Buying the Trask House: A Chance to Confront Our Past

Trask’s home in Springfield, Massachusetts is currently for sale under the name “Alexander House.” Smith proposes purchasing the house and turning it into the Mary Sly Center for Restorative Justice, in order to help the Black community in Springfield.

Israel E. Trask was one of the first trustees of Amherst College. He donated a total of $710 to the Charity Fund to establish the college, later making an additional donation of $300 upon his death in 1835. He also helped to secure the college’s charter in the face of challenges from Williams College. To do so, he guaranteed the pledges of women and minors to the fund, encouraged the purchase of the Parsons land — on which people were enslaved — where the Octagon now sits and helped to establish Jonas King as the first professor of oriental languages.

However, the wealth and the influence that allowed Trask to contribute to the college was a result of his status as an enslaver. Trask enslaved hundreds of people on plantations in Mississippi and Louisiana and even brought at least five enslaved people to his home in Massachusetts. The Trask house in Springfield is one of the few standing structures in Massachusetts known to have housed enslaved people, and it is currently for sale.

Amherst College should buy it.

As the college celebrates its bicentennial, it is confronting its past through the Racial History of Amherst Project, of which I am a part, and through collaboration with people like Nicka Smith, a descendant of people enslaved by Trask. But this part of the history that our work centers on has received little attention. Only a handful of people I have encountered even know Trask’s name, let alone those of the people he enslaved. Mary Sly, for example, was brought to Springfield by Trask but later emancipated herself and assisted others in doing the same through the Underground Railroad.

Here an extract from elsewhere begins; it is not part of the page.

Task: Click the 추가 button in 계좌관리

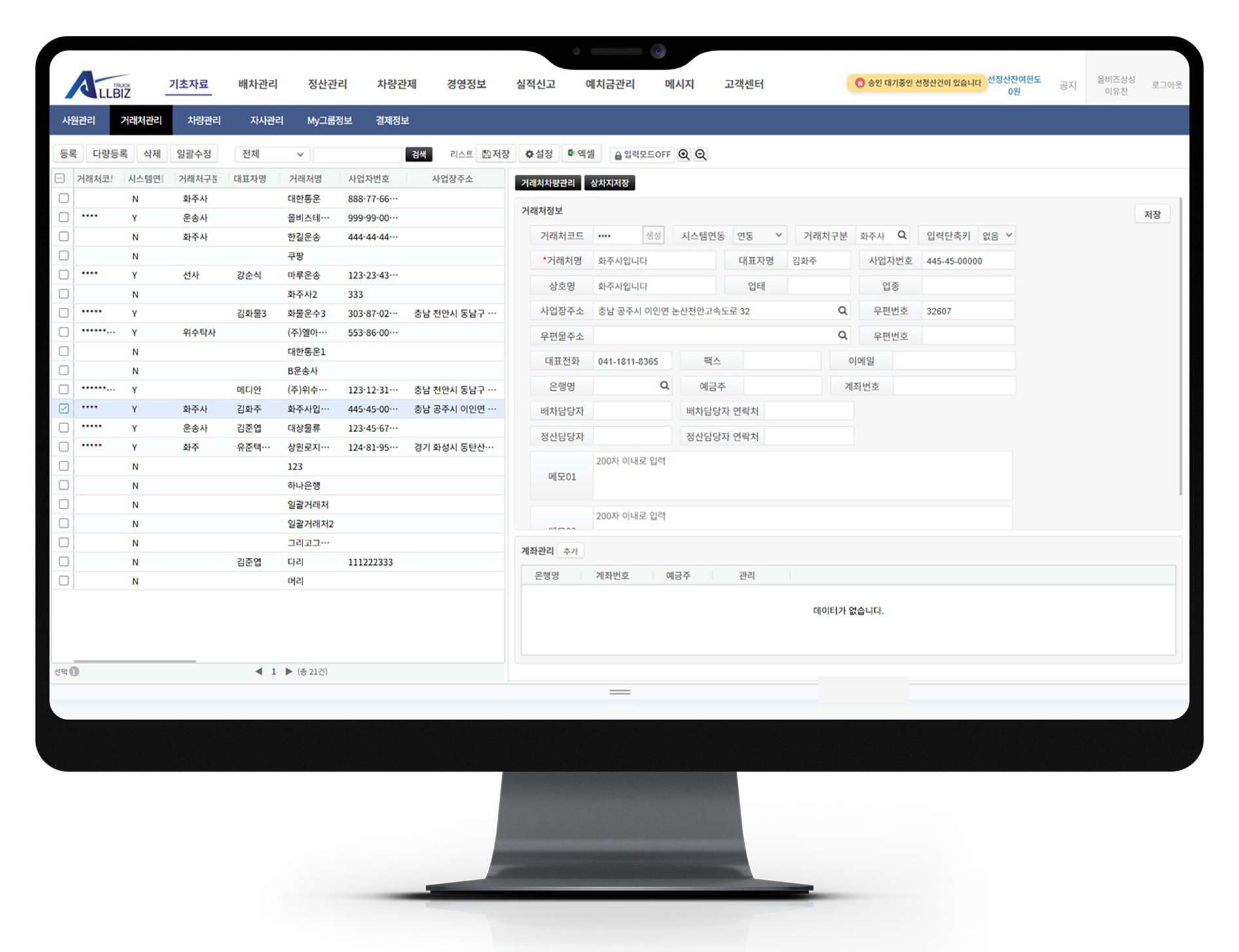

Why hasn’t Amherst been as attentive to its historical past as other universities studying slavery have? The answer likely lies in that there is no physical evidence of slavery on our campus: there is no Calhoun College to rename, as at Yale University, and we never used the family crest of an enslaver as our own, as at Harvard Law School. But we do have the words of the Black Student Union’s #ReclaimAmherst campaign, which reasserts that “Black people are the condition of possibility for the existence of Amherst College.”

Amherst College should purchase the Trask house to cement its commitment to anti-racism and transform the space into the Mary Sly Center for Restorative Justice, a museum and community engagement center. As Mike Kelly, head of the Amherst College Archives and Special Collections, said in our email exchange, “Donations, service on the board of trustees and support for the charter all feel so abstract; that house is a perfect manifestation of wealth from slavery on public display in Massachusetts.”

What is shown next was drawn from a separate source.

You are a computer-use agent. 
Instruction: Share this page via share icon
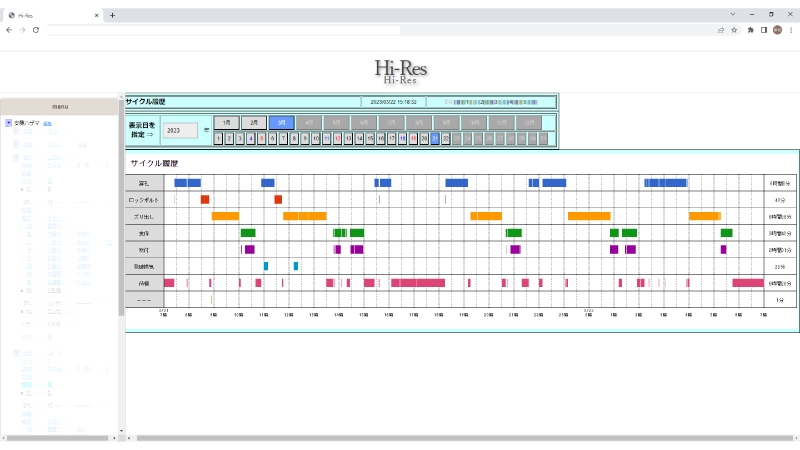tap(720, 30)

Here, Amherst students and residents of the Connecticut River Valley alike could learn about the legacy of enslavement in the area and engage with efforts toward reparations and restorative justice. To do so would make Amherst College one of the only institutions in Western Massachusetts to interpret enslavement in a space in which it actually took place — Royall House and Slave Quarters in Medford and the Porter-Phelps-Huntington Museum in Hadley are the only two sites already established.

The center would not be a space to learn about Trask and the grand architecture of the home — as is so common in many historic house museums — but to learn about people like Sly, who was brought to a free state as an enslaved woman, who slept in the now-absent wings on the sides of the house and who was able to escape.

L. Stanton Williams 1941 Professor of American Studies and English Karen Sánchez-Eppler told me, “[i]ts location in Springfield could make its acquisition and donation for this use a true act of reparation — something Amherst can give to the Black community in this region. Moreover, standing right next to the federal courthouse, its placement expresses the links between the history of enslavement and the present [issue] of incarceration.”

Naming the space after Sly rather than any of the names that were once on the deed — the property is currently listed for sale under the name of the “Alexander House” — is itself an act of restorative justice. It is making her name known as one of the many Black people which made Amherst College possible.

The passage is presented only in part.